On June 1, the Environmental Protection Agency will deliver its plan to curb carbon dioxide emissions from existing power plants, and environmentalists and electricity providers are counting the days. The agency has already drafted regulations for limiting CO2 emissions by new power plants. If adopted, they will limit CO2 to 1,000 pounds per megawatt-hour of electricity generated.
This regulatory approach misses the mark, because it doesn’t put the U.S. on a viable path to meet President Barack Obama’s long-term goal of reducing carbon emissions 83 percent by 2050. Any mandate for existing power plants to lower emissions will require costly retrofits, even though most of these facilities will be retired over the next 20 years, and the proposed CO2 limits would ensure that coal-fired power plants could no longer be operated as they are today. Nevertheless, if, in 2050, fossil-fuel power plants still produce most of the electricity in the U.S. (which seems likely, given the abundance of shale gas), these changes would still leave the U.S. far short of the Obama administration’s emissions goal.
We suggest an alternative approach that would give electricity producers more time — about 10 years — to develop less expensive technologies to reduce emissions, but then set much more stringent carbon limits. Specifically, we advocate an EPA-imposed ceiling of 175 pounds of CO2 per megawatt-hour by the end of 2027, applicable to facilities that come online after 2017. To meet the standard, future natural-gas power plants would need to emit 80 percent less CO2 than today’s models do, while coal-fired plants would need emit 90 percent less.
To comply with this standard, fossil-fuel-based power plants would have to be built to capture carbon dioxide before it reaches the atmosphere and store it permanently in underground geological structures. The technology to do this has been demonstrated but not deployed at commercial scale, in part because it remains expensive. Lacking either a direct mandate or any financial incentive, power producers have understandably not wanted to spend money on these first-of-a-kind facilities.
In the years ahead, however, as the industry accumulates experience with the technology, the cost of installing and operating carbon capture units is poised to come down significantly, engineering studies have shown. Thanks to this future cost savings, by 2027, the stringent emissions limits we propose would add a mere 1.2 cents to the full cost of generating one kilowatt hour of electricity.
Our plan works on the assumption that all new natural-gas power plants that come into use in the intervening years would have carbon-capture capabilities. To give electricity producers the incentive to make this happen, we propose a targeted package of investment and production tax credits.
The tax credits we propose would be substantially smaller than the ones presently available for solar, wind and other renewable-energy technologies. And they would diminish over time, as the price of carbon capture falls, and expire entirely in 2027. The total cost in lost taxes would be about $6.6 billion over 10 years — comfortably in the ballpark of various clean-energy tax breaks under consideration in Congress. The benefit to U.S. taxpayers would be carbon-capture technology affordable enough to keep electricity price increases below 1.2 cents per kilowatt hour in the years leading up to 2027.

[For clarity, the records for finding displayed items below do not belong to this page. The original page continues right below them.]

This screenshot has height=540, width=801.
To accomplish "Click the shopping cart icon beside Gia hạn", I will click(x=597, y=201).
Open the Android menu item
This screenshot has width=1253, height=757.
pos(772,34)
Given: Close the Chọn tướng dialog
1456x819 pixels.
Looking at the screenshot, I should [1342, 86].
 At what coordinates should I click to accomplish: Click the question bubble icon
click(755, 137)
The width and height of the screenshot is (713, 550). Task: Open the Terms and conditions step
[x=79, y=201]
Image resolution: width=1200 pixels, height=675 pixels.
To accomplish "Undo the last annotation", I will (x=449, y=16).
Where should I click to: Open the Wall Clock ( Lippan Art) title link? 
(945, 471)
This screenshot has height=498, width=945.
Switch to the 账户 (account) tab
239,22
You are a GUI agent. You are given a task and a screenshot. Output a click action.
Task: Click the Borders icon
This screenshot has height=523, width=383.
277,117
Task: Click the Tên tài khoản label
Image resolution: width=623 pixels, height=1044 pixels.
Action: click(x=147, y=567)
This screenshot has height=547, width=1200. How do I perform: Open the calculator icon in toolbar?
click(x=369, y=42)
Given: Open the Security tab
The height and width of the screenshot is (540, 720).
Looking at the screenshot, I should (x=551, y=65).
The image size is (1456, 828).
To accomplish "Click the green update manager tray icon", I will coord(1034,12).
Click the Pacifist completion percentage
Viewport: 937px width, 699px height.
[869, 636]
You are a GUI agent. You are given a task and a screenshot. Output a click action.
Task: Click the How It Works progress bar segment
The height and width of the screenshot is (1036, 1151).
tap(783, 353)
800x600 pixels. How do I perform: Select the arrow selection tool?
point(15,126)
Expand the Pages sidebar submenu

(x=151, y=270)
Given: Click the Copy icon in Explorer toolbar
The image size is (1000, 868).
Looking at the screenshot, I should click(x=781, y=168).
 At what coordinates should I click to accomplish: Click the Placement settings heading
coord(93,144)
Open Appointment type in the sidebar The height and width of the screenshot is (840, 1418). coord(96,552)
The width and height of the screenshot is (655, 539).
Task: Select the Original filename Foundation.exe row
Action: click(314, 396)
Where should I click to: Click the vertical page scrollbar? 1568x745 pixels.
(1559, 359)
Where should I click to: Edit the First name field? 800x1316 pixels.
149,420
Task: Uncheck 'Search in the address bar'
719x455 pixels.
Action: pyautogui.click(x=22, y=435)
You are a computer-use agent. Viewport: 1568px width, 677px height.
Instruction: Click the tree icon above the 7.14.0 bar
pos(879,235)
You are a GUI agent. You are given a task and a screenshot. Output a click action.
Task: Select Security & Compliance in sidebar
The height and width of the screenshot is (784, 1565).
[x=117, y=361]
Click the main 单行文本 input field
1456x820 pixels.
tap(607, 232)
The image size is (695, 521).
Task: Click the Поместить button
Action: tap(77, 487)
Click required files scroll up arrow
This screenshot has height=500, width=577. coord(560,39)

The economic and environmental advantages of our proposal would become even greater if China, India and other countries that also rely heavily on fossil fuels for power were to follow suit. The learning we anticipate in our calculations would be accelerated, too. In addition, U.S. companies could have important first-mover advantages and profit from the export of carbon-capture equipment and technological expertise.
To get the needed research and development moving, the EPA should first set a stringent prospective emissions standard for 2027. Targeted tax incentives could then be enacted by Congress, and the U.S. power sector would be on course to reduce carbon emissions by 83 percent, in a way that everyone can afford.
Stephen Comello is a research associate at the Stanford University Graduate School of Business and the Steyer-Taylor Center for Energy Policy and Finance. Stefan Reichelstein is a professor of accounting at the Stanford University School of Business and faculty research director at the Steyer-Taylor Center for Energy Policy and Finance.